··· Reading passage ···

British firefighters demonstrate to demand higher pay
Firefighters from England, Ireland and Scotland demonstrated in Birmingham in the West Midlands on September 23, in pursuit of a pay increase of around 40 percent. The award would bring their pay up to a basic of £30,000 a year, in line with other professionals in the public services.
The demonstration involved some 3,000 firefighters who marched through the city before holding a rally in Victoria Square. One speaker at the rally said that a recent survey showed that 79 percent of those polled in the West Midlands supported the firefighters’ claim. The result of the strike ballot is to be announced on October 18.
Solidarity action in support of South African textile strikers
Three and half thousand workers at five Western Cape clothing and textile companies downed tools on September 23 in solidarity with workers at the textile firm Team Puma, who have been on strike for 10 weeks in support of wage demands.
The factories affected were Cape Underwear, a subsidiary of the Seardel Group, Pastel Clothing, a Sherco subsidiary, Maximore, the manufacturer of Adidas branded socks, Romatex Home Textiles and Finitex. The mostly women workers at Cape Underwear and the other companies marched to the gates of Team Puma, where they danced and sang protest songs.
Wayne van der Rheede, national organising secretary for the South African Clothing and Textile Workers’ Union, warned that the union was planning another sympathy strike on September 25, which would hit 10 companies that have business dealings with Team Puma and planned to bring out additional companies from the Seardel Group.
Zimbabwean government threatens airline workers
The Zimbabwean government has ordered striking airline engineers to return to work or risk losing their jobs. The Air Zimbabwe employees have been on strike for two weeks in support of salary increases.
On September 24, Transport and Communications Secretary, Colonel Christian Katsande, said that the government had directed the airline to immediately restructure their engineering department: “We should, within the next 24 hours, know the number of workers who are interested in working at the airline. Those who shall remain on strike will adversely be affected.”
He claimed the strike was illegal and warned, “the government will not sit by and watch the airline come to a halt.”

···

§ Task to carry out
Reproduce the news briefs word for word, starting at "Wayne van der" and ending at "the Seardel Group.".

··· Supplied material ···

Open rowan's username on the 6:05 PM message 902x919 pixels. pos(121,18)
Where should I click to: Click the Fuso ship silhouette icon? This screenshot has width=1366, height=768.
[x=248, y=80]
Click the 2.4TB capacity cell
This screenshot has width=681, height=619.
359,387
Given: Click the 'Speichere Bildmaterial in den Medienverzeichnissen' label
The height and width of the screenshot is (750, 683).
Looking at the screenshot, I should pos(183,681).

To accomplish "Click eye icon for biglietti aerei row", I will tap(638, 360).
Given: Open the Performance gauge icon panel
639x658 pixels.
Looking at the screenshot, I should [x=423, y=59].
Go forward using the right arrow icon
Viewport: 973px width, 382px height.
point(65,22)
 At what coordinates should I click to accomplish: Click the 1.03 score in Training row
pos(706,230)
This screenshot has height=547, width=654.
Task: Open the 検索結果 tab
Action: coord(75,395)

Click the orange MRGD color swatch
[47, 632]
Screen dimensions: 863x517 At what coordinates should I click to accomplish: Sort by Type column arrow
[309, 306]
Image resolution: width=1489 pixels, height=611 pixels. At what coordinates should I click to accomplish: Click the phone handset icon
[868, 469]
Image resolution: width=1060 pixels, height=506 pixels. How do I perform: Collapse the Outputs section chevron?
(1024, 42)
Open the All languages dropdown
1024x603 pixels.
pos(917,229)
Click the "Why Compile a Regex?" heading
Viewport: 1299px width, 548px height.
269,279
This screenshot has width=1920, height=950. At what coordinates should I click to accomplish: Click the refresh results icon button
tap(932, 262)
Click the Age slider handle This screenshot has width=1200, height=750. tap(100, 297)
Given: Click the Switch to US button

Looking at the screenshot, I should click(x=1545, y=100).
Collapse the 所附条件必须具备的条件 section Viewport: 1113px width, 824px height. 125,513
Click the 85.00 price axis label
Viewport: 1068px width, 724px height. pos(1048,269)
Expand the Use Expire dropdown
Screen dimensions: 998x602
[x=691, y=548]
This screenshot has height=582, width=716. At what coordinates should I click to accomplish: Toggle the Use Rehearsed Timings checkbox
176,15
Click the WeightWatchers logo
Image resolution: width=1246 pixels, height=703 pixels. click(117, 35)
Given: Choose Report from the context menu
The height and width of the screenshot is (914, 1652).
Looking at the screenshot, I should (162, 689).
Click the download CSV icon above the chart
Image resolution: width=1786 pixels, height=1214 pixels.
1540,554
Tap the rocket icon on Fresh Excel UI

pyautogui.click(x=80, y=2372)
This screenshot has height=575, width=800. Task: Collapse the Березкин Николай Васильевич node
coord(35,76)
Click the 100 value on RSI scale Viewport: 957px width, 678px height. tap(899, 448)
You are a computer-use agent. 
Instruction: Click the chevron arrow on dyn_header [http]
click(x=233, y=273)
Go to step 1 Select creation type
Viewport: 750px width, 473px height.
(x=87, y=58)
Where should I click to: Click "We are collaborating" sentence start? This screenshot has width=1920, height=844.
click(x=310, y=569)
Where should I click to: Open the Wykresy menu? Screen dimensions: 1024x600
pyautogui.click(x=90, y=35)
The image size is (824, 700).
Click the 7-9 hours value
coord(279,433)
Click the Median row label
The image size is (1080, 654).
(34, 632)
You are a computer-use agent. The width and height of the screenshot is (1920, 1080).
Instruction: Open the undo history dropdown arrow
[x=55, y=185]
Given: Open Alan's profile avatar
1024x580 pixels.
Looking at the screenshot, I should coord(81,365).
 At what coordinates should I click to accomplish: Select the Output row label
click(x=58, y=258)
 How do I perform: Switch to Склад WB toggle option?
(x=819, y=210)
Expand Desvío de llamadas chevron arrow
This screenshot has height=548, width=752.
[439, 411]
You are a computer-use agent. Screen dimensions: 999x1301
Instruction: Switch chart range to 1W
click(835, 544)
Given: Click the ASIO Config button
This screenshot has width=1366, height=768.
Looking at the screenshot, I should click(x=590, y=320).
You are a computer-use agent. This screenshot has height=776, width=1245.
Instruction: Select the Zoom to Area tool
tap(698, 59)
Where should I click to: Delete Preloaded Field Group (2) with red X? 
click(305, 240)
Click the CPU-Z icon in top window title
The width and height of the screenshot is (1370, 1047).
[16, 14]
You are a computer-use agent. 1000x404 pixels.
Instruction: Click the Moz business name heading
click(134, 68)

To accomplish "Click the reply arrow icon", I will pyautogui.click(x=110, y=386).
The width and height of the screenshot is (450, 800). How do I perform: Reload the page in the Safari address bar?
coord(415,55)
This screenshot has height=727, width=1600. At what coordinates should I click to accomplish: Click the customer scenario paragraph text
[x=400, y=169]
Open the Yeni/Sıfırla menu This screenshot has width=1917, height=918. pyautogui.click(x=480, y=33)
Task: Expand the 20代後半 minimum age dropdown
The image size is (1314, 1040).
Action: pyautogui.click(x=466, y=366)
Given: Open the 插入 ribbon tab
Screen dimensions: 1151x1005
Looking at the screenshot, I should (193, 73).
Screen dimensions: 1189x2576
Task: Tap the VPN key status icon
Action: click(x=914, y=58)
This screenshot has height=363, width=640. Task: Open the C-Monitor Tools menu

···

§ Task result
Wayne van der Rheede, national organising secretary for the South African Clothing and Textile Workers’ Union, warned that the union was planning another sympathy strike on September 25, which would hit 10 companies that have business dealings with Team Puma and planned to bring out additional companies from the Seardel Group.